Field measurement units and a system were constructed and installed in a waste-dump slope at the Imgi mine to investigate and analyze the variations in the unsaturated characteristics of the soil. The field instrumentation system was composed of a data acquisition system, a solar system, and measuring sensors. The rainfall, matric suction, and volumetric water contents were continuously measured from the units in the instrumented site and analyzed with the soil water characteristic curve (SWCC) estimated from laboratory experiments. The variations in matric suction and volumetric water content were primarily affected by the rainfall intensity. At the surface of the slope, the largest increase and decrease in the changes in matric suction and volumetric water content were observed during the wetting and drying processes, respectively. The matric suction and volumetric water content measured from the instrumented area were compared with the SWCCs obtained from the laboratory test, and the measured data were located between the drying and wetting paths. The drying and wetting paths obtained from the laboratory test are regarded as primary drying and wetting curves, respectively. Therefore, the measured data can be defined as scanning curves, which are located between primary drying and wetting curves. The variations in matric suction according to volumetric water content were dependent on depth, and a wide range of variations was observed at shallow depths.
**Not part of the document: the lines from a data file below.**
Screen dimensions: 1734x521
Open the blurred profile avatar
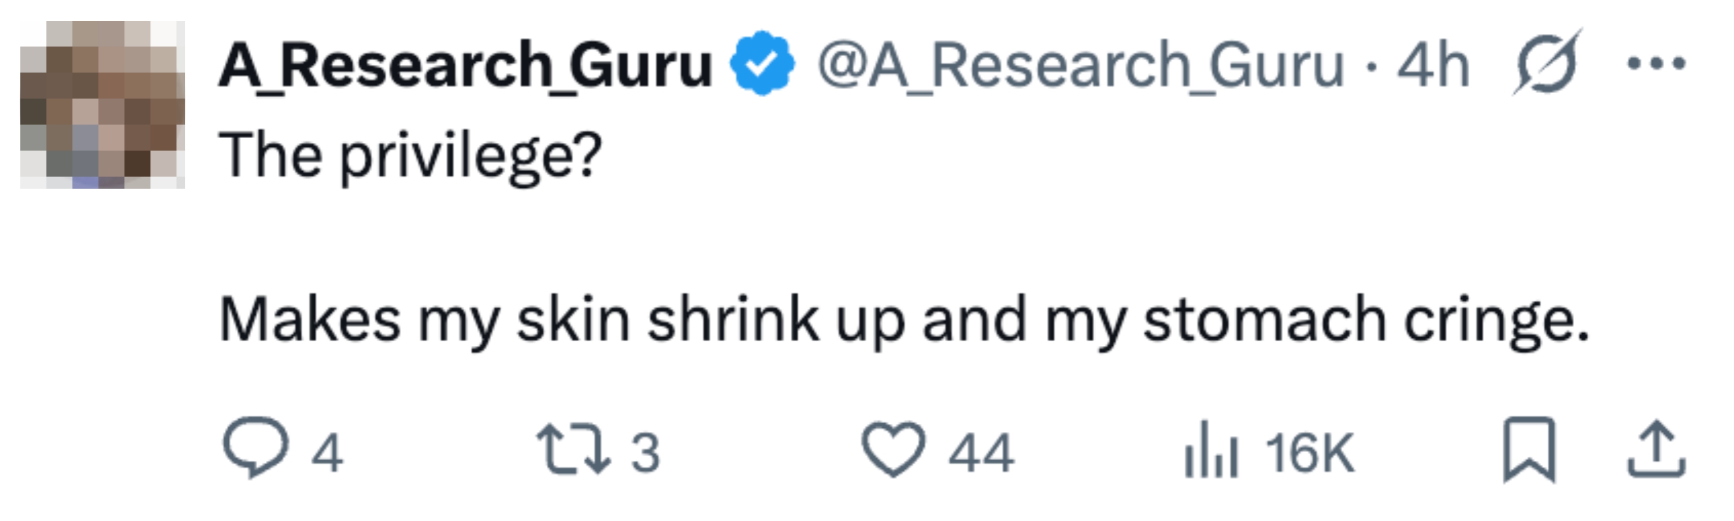pos(102,104)
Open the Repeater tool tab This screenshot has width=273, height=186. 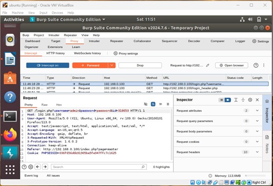117,41

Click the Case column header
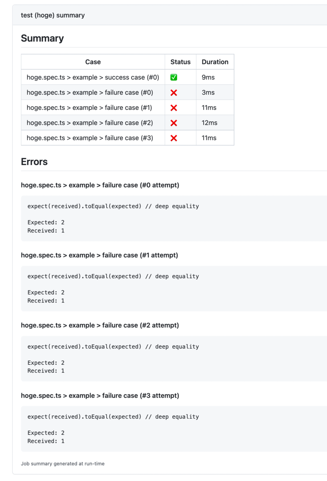[x=93, y=62]
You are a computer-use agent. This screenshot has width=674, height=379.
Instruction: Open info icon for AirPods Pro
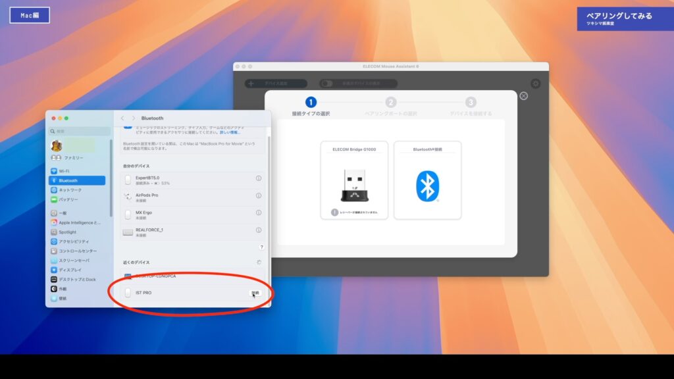pyautogui.click(x=259, y=196)
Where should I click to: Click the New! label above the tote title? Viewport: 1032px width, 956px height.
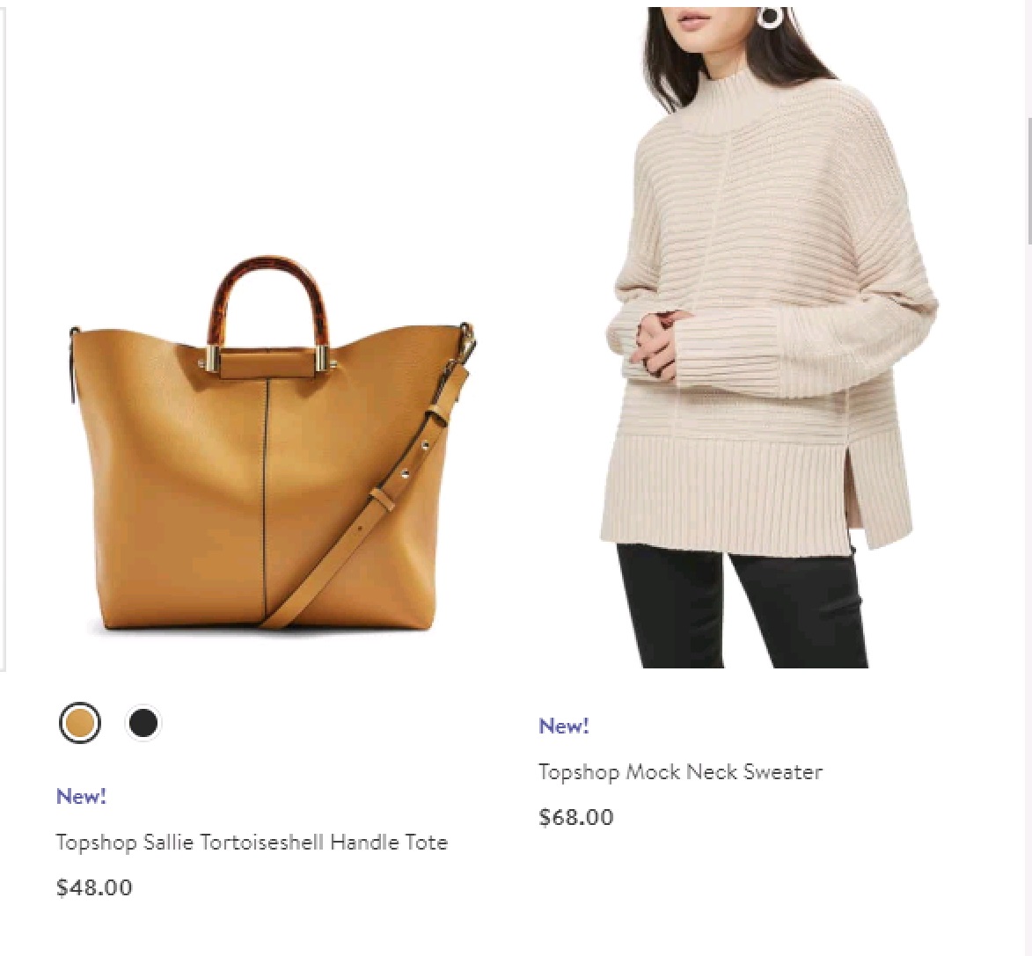click(81, 796)
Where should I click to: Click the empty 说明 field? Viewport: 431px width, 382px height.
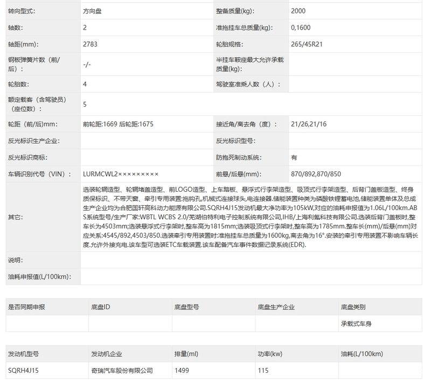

It was confirmed that the unsaturated soil near the ground surface has the sensitive reaction induced by the infiltration and evaporation in nature.

Keywords

Field monitoring Matric suction Rainfall Volumetric water content Waste-dump slope 

Notes

Acknowledgments

This research was supported by the Basic Research Project (Grant No. 16-3413) of the Korea Institute of Geoscience and Mineral Resources (KIGAM) funded by the Ministry of Science, ICT, and Future Planning of Korea.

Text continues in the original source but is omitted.